SOURCE DOCUMENT:
** START **

So Nimm Denn Meine Hande...

Wednesday, February 21, 2007

The Age Old Answer!

"...And this leads us to the age old question; 'which came first, the chicken or the egg?' Well, we know that the chicken came first because the Bible tells us that the chicken came first!"

- Dr John Street

HA! I always learn something interesting in Biblical Counseling class. Talk about practical theology! Awesome! Until Next Time,

The Amrchair Theologian


Blogger Craver VII said...

Did Adam have a bellybutton? (I'm a 6-day creationist who says yes.)

Or what about facial hair? Was he created clean-shaven as we usually see, or long beard or somewhere in between?

6:42 AM

Blogger wagboy said...

Do you think Adam worked out? If he was perfect before the fall how much could he squat? Think he would be stronger then Ronnie? LIGHT WEIGHT BABY TENDING THE GARDEN AINT NOTHING BUT A PEANUT YA BUDDY!!!!

5:48 PM

Blogger The Armchair Theologian said...

Some answers (Sorry Craver, I thought you were just making some rhetorical question jokes!):

1. Adam would have most likely not had a bellybutton. I simply say that not because of the "apparent age" idea, but more because he would have never received a cut umbilical cord. It's possible that he did though and God may have given him one just so he wasn't confused when he looked at Cain's belly. I can just imagine Adam, all shocked, pointing and yelling "What the heck is that? You have a HOLE in your belly son!"

** END **

SUPPLIED RECORDS:
** START **

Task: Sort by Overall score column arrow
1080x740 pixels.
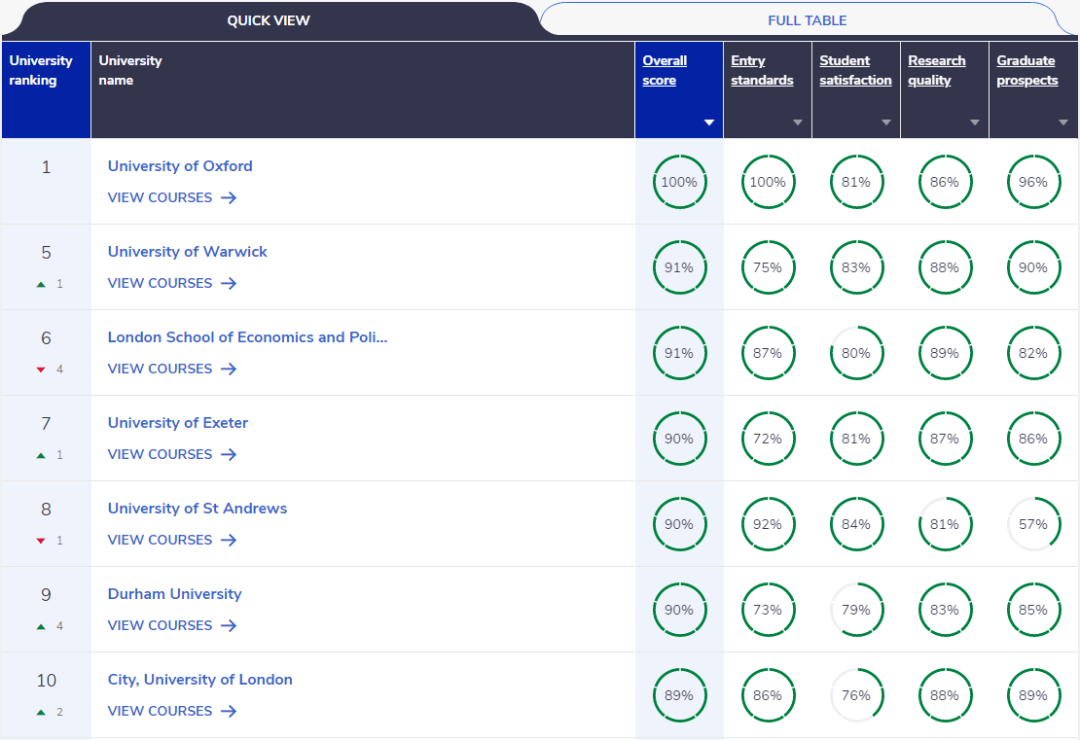Action: tap(709, 123)
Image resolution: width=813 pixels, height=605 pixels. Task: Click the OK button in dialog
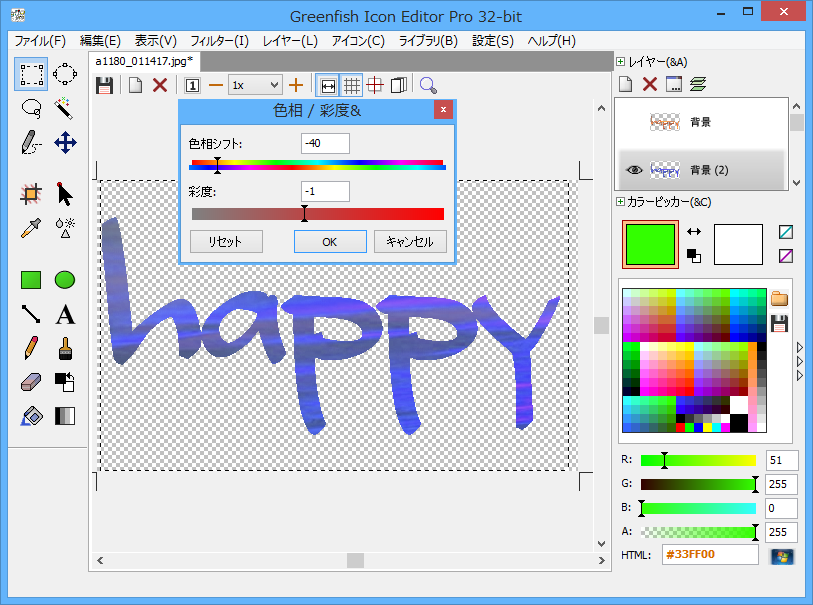click(x=330, y=242)
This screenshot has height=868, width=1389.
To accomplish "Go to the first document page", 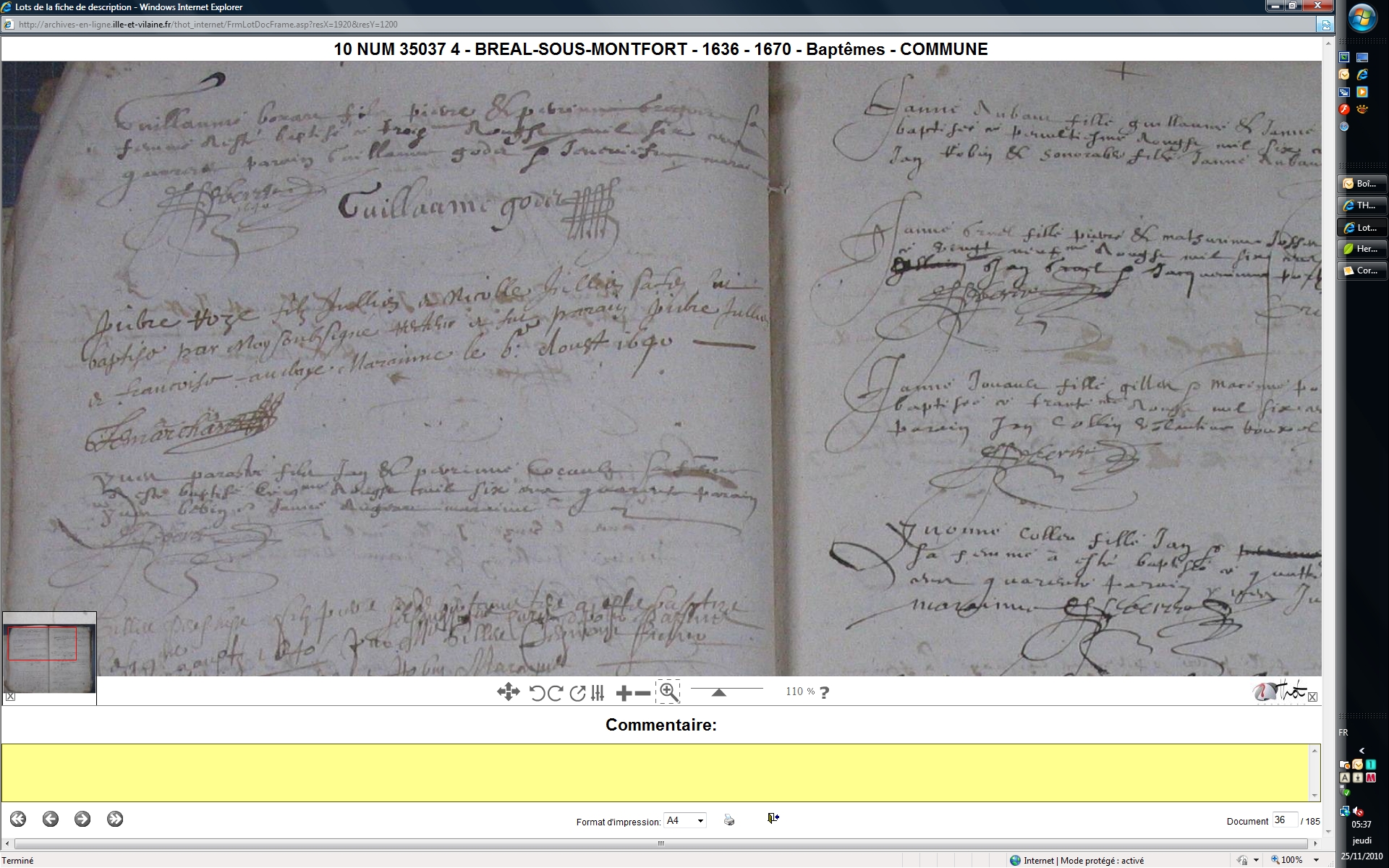I will (x=18, y=819).
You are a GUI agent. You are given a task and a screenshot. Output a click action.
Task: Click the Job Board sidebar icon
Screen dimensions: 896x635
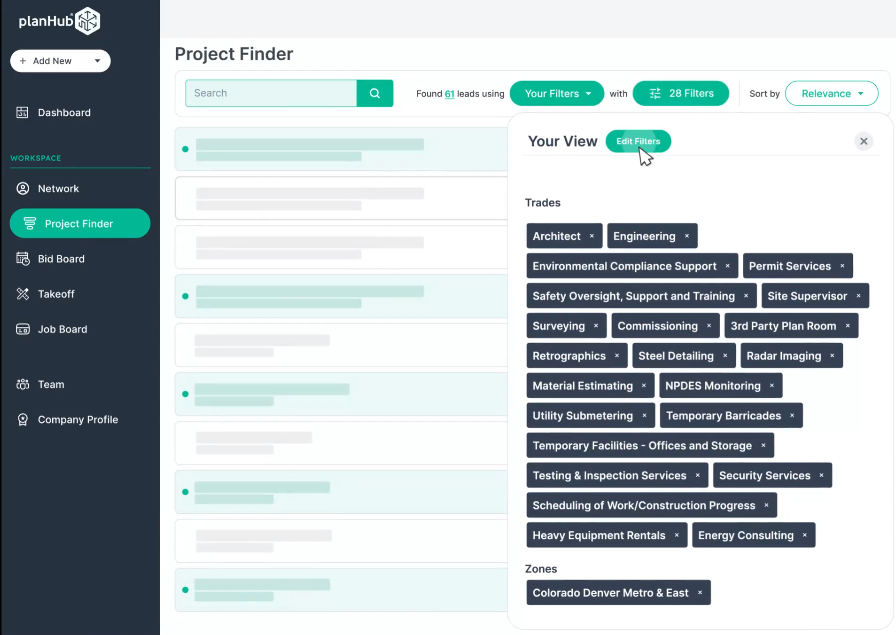(x=23, y=329)
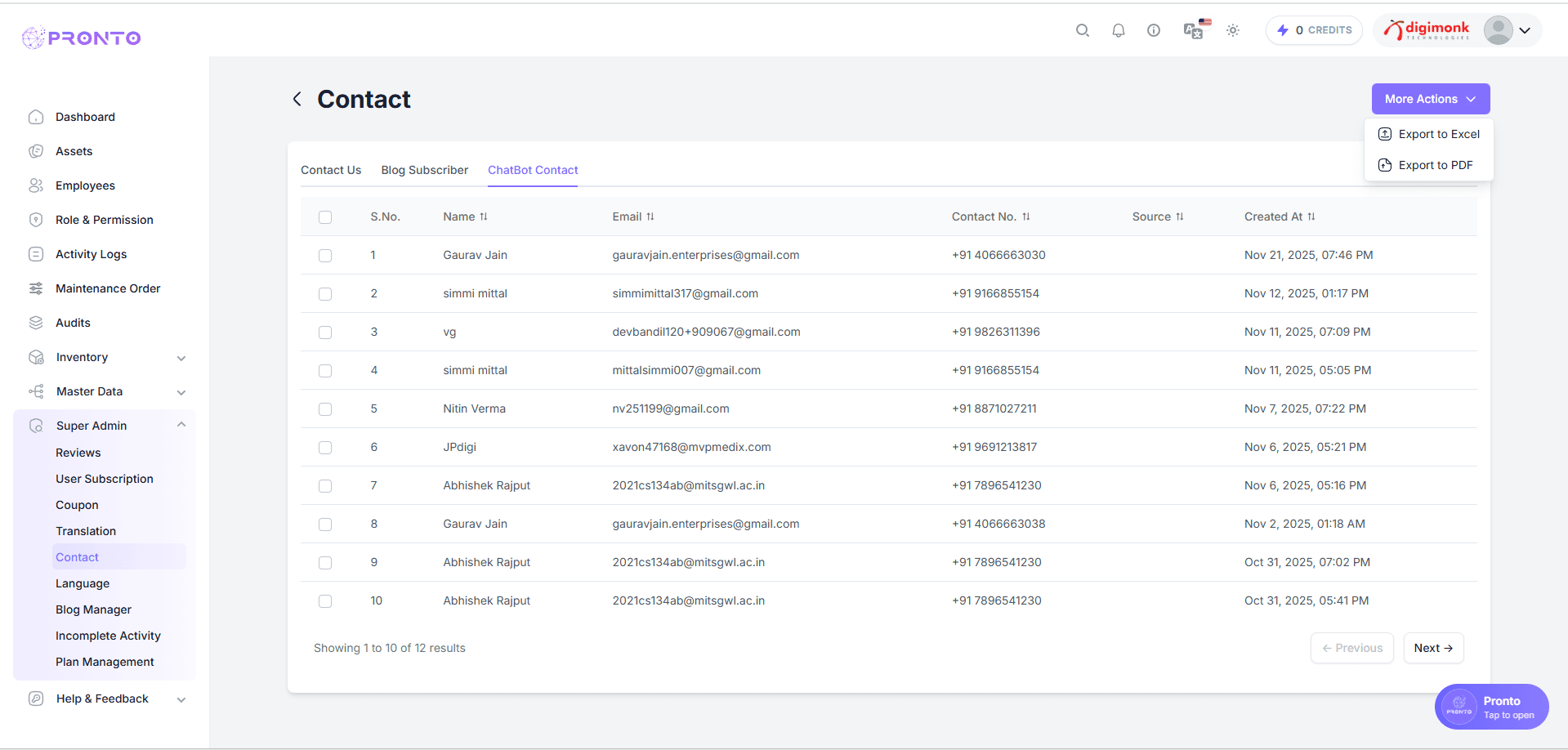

** END **

WORK TO DO:
(1) In the blog page, rewrite the passage from "Did Adam have" up to and including "Blogger wagboy said...", substituting "body hair" for "facial hair".
(2) Decide whether each statement agrees with the blog page, answering yes or no and quoting the words that settle it: (a) Dr John Street is quoted as saying the Bible shows the chicken came first. (b) Craver VII calls himself a 6-day creationist who thinks Adam had no bellybutton. (c) The post is dated on a Thursday.
(3) Answer these questions from the blog page:
(a) In which class does the Armchair Theologian say he always learns something interesting?
(b) At what time was Craver VII's comment posted?
(c) Whose belly does the Armchair Theologian imagine Adam looking at?

EXERCISE RESPONSES:
(1)
Did Adam have a bellybutton? (I'm a 6-day creationist who says yes.)

Or what about body hair? Was he created clean-shaven as we usually see, or long beard or somewhere in between?

6:42 AM

Blogger wagboy said...

(2)
(a) Yes: "we know that the chicken came first because the Bible tells us that the chicken came first!"
(b) No: "I'm a 6-day creationist who says yes."
(c) No: "Wednesday, February 21, 2007"

(3)
(a) Biblical Counseling class
(b) 6:42 AM
(c) Cain's